▶ Aim of the task: Rewrite all of the material below as a numbered list, leaving out any blank lines.

▶ Rows:
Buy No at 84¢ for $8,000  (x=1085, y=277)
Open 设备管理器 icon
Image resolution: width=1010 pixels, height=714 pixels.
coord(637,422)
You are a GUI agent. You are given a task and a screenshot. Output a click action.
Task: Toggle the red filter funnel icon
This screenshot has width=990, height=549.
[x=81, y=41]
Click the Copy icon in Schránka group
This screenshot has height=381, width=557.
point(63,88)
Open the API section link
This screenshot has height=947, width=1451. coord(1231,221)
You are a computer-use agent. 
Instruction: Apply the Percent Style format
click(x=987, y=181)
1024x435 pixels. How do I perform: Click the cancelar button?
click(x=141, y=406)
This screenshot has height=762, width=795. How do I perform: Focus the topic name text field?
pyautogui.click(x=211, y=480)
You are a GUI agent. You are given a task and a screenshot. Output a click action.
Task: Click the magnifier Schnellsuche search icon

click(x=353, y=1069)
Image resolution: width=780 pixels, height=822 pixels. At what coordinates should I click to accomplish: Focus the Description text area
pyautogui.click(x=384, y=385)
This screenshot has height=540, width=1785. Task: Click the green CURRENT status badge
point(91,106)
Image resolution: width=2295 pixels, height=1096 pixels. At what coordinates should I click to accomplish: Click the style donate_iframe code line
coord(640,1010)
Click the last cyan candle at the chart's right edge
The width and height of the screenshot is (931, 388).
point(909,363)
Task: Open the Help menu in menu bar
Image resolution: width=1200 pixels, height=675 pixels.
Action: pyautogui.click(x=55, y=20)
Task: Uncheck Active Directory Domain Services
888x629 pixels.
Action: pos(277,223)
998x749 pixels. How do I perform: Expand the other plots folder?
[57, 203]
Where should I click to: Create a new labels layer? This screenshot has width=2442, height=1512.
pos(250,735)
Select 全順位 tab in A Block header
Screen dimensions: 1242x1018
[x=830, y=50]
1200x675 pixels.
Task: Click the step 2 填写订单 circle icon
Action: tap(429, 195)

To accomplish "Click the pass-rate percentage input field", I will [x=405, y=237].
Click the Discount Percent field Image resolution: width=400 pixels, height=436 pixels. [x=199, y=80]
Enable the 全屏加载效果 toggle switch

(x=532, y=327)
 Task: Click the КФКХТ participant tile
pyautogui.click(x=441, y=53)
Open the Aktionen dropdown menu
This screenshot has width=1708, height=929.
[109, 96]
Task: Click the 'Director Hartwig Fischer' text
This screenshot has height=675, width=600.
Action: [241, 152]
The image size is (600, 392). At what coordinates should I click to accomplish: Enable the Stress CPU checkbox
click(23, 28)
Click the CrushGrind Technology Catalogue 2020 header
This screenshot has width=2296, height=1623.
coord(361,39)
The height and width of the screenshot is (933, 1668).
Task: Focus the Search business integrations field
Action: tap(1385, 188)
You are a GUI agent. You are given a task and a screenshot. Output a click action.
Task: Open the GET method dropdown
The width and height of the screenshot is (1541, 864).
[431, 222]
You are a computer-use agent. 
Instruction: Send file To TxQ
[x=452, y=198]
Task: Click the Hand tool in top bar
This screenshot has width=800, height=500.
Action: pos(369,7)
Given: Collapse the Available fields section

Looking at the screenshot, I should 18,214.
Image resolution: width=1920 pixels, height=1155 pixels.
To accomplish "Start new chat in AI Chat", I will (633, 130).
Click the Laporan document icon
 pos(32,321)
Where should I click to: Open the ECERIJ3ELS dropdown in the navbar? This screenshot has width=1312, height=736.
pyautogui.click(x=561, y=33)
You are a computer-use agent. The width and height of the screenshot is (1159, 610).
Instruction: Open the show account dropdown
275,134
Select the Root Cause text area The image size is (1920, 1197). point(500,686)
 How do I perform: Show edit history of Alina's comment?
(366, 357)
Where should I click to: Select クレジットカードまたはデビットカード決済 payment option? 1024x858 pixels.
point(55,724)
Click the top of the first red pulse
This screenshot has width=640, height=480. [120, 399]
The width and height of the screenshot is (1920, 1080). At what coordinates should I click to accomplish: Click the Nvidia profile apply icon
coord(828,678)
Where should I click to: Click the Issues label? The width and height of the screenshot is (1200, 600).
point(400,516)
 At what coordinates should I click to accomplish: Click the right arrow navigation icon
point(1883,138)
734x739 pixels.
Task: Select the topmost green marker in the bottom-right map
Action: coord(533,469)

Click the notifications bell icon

▶ Answer to the exercise:
1. Buy No at 84¢ for $8,000  (x=1085, y=277)
2. Open 设备管理器 icon
3. Image resolution: width=1010 pixels, height=714 pixels.
4. coord(637,422)
5. You are a GUI agent. You are given a task and a screenshot. Output a click action.
6. Task: Toggle the red filter funnel icon
7. This screenshot has width=990, height=549.
8. [x=81, y=41]
9. Click the Copy icon in Schránka group
10. This screenshot has height=381, width=557.
11. point(63,88)
12. Open the API section link
13. This screenshot has height=947, width=1451. coord(1231,221)
14. You are a computer-use agent. 
15. Instruction: Apply the Percent Style format
16. click(x=987, y=181)
17. 1024x435 pixels. How do I perform: Click the cancelar button?
18. click(x=141, y=406)
19. This screenshot has height=762, width=795. How do I perform: Focus the topic name text field?
20. pyautogui.click(x=211, y=480)
21. You are a GUI agent. You are given a task and a screenshot. Output a click action.
22. Task: Click the magnifier Schnellsuche search icon
23. click(x=353, y=1069)
24. Image resolution: width=780 pixels, height=822 pixels. At what coordinates should I click to accomplish: Focus the Description text area
25. pyautogui.click(x=384, y=385)
26. This screenshot has height=540, width=1785. Task: Click the green CURRENT status badge
27. point(91,106)
28. Image resolution: width=2295 pixels, height=1096 pixels. At what coordinates should I click to accomplish: Click the style donate_iframe code line
29. coord(640,1010)
30. Click the last cyan candle at the chart's right edge
31. The width and height of the screenshot is (931, 388).
32. point(909,363)
33. Task: Open the Help menu in menu bar
34. Image resolution: width=1200 pixels, height=675 pixels.
35. Action: pyautogui.click(x=55, y=20)
36. Task: Uncheck Active Directory Domain Services
37. 888x629 pixels.
38. Action: pos(277,223)
39. 998x749 pixels. How do I perform: Expand the other plots folder?
40. [57, 203]
41. Where should I click to: Create a new labels layer? This screenshot has width=2442, height=1512.
42. pos(250,735)
43. Select 全順位 tab in A Block header
44. Screen dimensions: 1242x1018
45. [x=830, y=50]
46. 1200x675 pixels.
47. Task: Click the step 2 填写订单 circle icon
48. Action: tap(429, 195)
49. To accomplish "Click the pass-rate percentage input field", I will [x=405, y=237].
50. Click the Discount Percent field Image resolution: width=400 pixels, height=436 pixels. [x=199, y=80]
51. Enable the 全屏加载效果 toggle switch
52. (x=532, y=327)
53.  Task: Click the КФКХТ participant tile
54. pyautogui.click(x=441, y=53)
55. Open the Aktionen dropdown menu
56. This screenshot has width=1708, height=929.
57. [109, 96]
58. Task: Click the 'Director Hartwig Fischer' text
59. This screenshot has height=675, width=600.
60. Action: [241, 152]
61. The image size is (600, 392). At what coordinates should I click to accomplish: Enable the Stress CPU checkbox
62. click(23, 28)
63. Click the CrushGrind Technology Catalogue 2020 header
64. This screenshot has width=2296, height=1623.
65. coord(361,39)
66. The height and width of the screenshot is (933, 1668).
67. Task: Focus the Search business integrations field
68. Action: tap(1385, 188)
69. You are a GUI agent. You are given a task and a screenshot. Output a click action.
70. Task: Open the GET method dropdown
71. The width and height of the screenshot is (1541, 864).
72. [431, 222]
73. You are a computer-use agent. 
74. Instruction: Send file To TxQ
75. [x=452, y=198]
76. Task: Click the Hand tool in top bar
77. This screenshot has width=800, height=500.
78. Action: pos(369,7)
79. Given: Collapse the Available fields section
80. Looking at the screenshot, I should 18,214.
81. Image resolution: width=1920 pixels, height=1155 pixels.
82. To accomplish "Start new chat in AI Chat", I will (633, 130).
83. Click the Laporan document icon
84.  pos(32,321)
85. Where should I click to: Open the ECERIJ3ELS dropdown in the navbar? This screenshot has width=1312, height=736.
86. pyautogui.click(x=561, y=33)
87. You are a computer-use agent. The width and height of the screenshot is (1159, 610).
88. Instruction: Open the show account dropdown
89. 275,134
90. Select the Root Cause text area The image size is (1920, 1197). point(500,686)
91.  How do I perform: Show edit history of Alina's comment?
92. (366, 357)
93. Where should I click to: Select クレジットカードまたはデビットカード決済 payment option? 1024x858 pixels.
94. point(55,724)
95. Click the top of the first red pulse
96. This screenshot has width=640, height=480. [120, 399]
97. The width and height of the screenshot is (1920, 1080). At what coordinates should I click to accomplish: Click the Nvidia profile apply icon
98. coord(828,678)
99. Where should I click to: Click the Issues label? The width and height of the screenshot is (1200, 600).
100. point(400,516)
101.  At what coordinates should I click to accomplish: Click the right arrow navigation icon
102. point(1883,138)
103. 734x739 pixels.
104. Task: Select the topmost green marker in the bottom-right map
105. Action: coord(533,469)
106. Click the notifications bell icon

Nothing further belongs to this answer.